Certainly Brady did. It looked like a conscious effort on his part to stay steady in the pocket and deliver. Even when he didn't, his willingness to do so with bodies nearby looked like an improvement in the category of "pocket presence."


His best work?

* He got the football out quickly and placed it perfectly when he hit James White in stride for a first-quarter touchdown. 

* He threaded an 18-yard completion to Julian Edelman over the middle at the end of the first when coverage was tight.

* He lofted a dime to Rex Burkhead for a touchdown, spotting confusion from Jets linebackers and taking advantage. 

* He took a hit while waiting for Hogan to uncover in the end zone and missed, but he followed that up with the Dorsett touchdown. 

* He hit Hogan for eight yards to start the last Patriots drive of the first half. The throw was ugly, but his sense for spacing in the pocket, where he stepped up into some chaos and delivered, was on point. 

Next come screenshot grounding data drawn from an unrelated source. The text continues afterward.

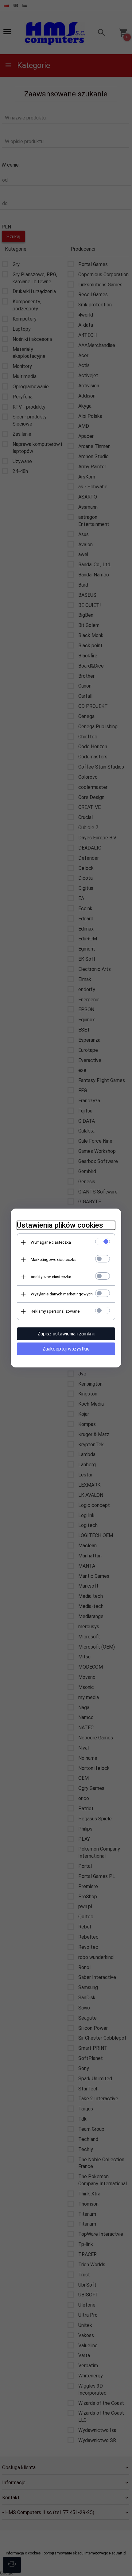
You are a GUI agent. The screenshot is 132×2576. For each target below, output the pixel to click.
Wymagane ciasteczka (51, 1242)
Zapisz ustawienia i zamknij (66, 1334)
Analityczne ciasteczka (51, 1276)
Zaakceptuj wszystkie (66, 1349)
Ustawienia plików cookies (60, 1225)
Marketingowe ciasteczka (53, 1259)
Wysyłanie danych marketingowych (62, 1294)
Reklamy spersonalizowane (55, 1311)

* He uncorked long and accurate throws to Edelman and Hogan on back-to-back plays in the third -- both incomplete, though neither his fault -- to show off some arm strength. 

* He stepped up again to find Edelman for a touchdown late and with the game out of hand. 

"I think Tom was just ready to play," Hogan said. "I think we talked about it all week, just trying to play our best football for 60 minutes. Tommy is the type of guy that's gonna prepare as much as he can and as well as he can for every single week and this is one of those weeks where we tried to get everything going and tried to play our best and Tom showed up ready to go today. 

"It's Tom Brady, man," Trey Flowers said. "That's enough said right there. He's been here 19 years. He's faced criticism, adversity, probably as much as everyone in this locker room put together. Knowing how he was going to bounce back, I wasn't worried about it. It's good to see him prove everybody wrong once again. He really don't have to but, you know, it was good to see the offense execute well today."


After two weeks of cobbling together forgettable performances in the passing game, Brady didn't necessarily need to prove to anyone that he had good football left in him. But this passing game as it was constructed had some explaining to do. 

Could they be efficient enough, with their most explosive target suddenly removed from the equation, to go where they wanted to go?

Though the Jets were a mess -- playing for a lame-duck coach, benching a starting corner for packing it in a week early -- the Patriots passing game showed signs of life thanks in large part to their dialed-in quarterback. 

If the rest of the football-watching world wasn't sure what to expect from Brady on Sunday, his teammates will tell you otherwise.

"That's Tom Brady, man," Flowers said. "That's the type of guy he is. Some of the things he do, he's been doing it so long so well that if he do one thing bad or a few things bad or maybe an average game, everybody thinks it's the end of him. But that's football. 

"A lot of guys played well today. He played well. And it's nothing new for me because I've been watching him play well since I got here."